Woven Sands: A Contemporary Desert Enclave
Set on the vast desert of the Saudi Arabian peninsula, Woven Sands proposes a new vision of domestic life in the desert — a community of modern villas inspired by the nomadic heritage of the Bedouin and reinterpreted through the lens of modern architectural thought.

Each villa is conceived as a synthesis between permanence and transience — a modern echo of the Bedouin tent, transposed into sculpted concrete volumes formed from the very soils of the surrounding desert. The result is a material continuity between building and landscape, architecture and earth.
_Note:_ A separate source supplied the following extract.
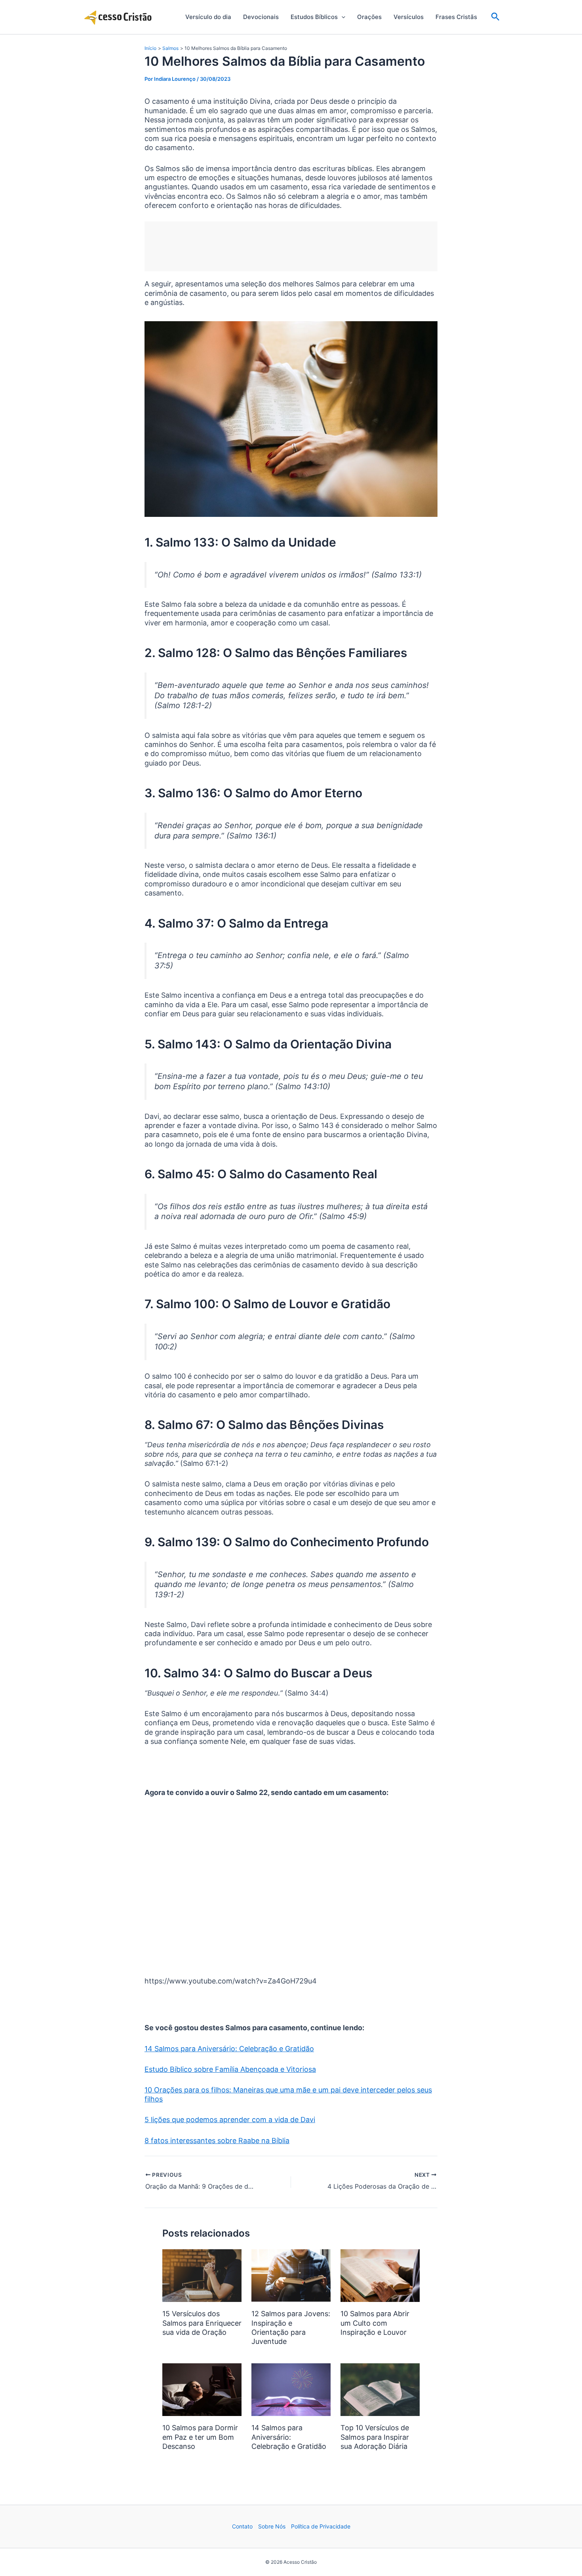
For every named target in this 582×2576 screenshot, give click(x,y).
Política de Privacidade (320, 2526)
The forms are fluid and improvisational — folded, layered, and stretched as though shaped by wind or draped fabric. The façades become canvases for large-scale painted motifs, merging the vocabulary of contemporary abstract art with the intricate geometries and ornament of Bedouin textiles. These painterly surfaces serve as an expression of cultural continuity.


Interiors draw from the richness of Bedouin tent interiors — the intimacy of layered fabrics, the tactile warmth of woven surfaces, and the spatial continuity between enclosure and openness. Wall coverings reinterpret traditional tent cloths through modern materials and techniques.


Woven Sands stands as a manifesto for architecture rooted in an artful convergence of material expression, cultural memory, and the evolving spirit of desert modernism.